PROBLEM: Search the data for the word "Adjuvant" and copy out every line that has it.

DATA SUPPLIED:
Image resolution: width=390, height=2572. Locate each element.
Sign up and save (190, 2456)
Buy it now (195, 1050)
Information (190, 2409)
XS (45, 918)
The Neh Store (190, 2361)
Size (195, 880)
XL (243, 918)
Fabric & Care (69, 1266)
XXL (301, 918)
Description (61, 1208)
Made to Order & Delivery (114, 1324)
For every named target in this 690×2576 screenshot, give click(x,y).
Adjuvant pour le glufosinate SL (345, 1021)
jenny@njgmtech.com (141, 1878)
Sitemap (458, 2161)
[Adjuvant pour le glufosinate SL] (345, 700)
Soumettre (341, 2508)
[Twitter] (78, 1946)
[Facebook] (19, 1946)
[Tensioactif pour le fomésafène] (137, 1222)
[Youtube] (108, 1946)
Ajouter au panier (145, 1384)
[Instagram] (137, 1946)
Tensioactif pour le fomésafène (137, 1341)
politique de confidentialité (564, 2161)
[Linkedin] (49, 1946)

REPLY TO THE TASK:
Adjuvant pour le glufosinate SL (345, 1021)
[Adjuvant pour le glufosinate SL] (345, 700)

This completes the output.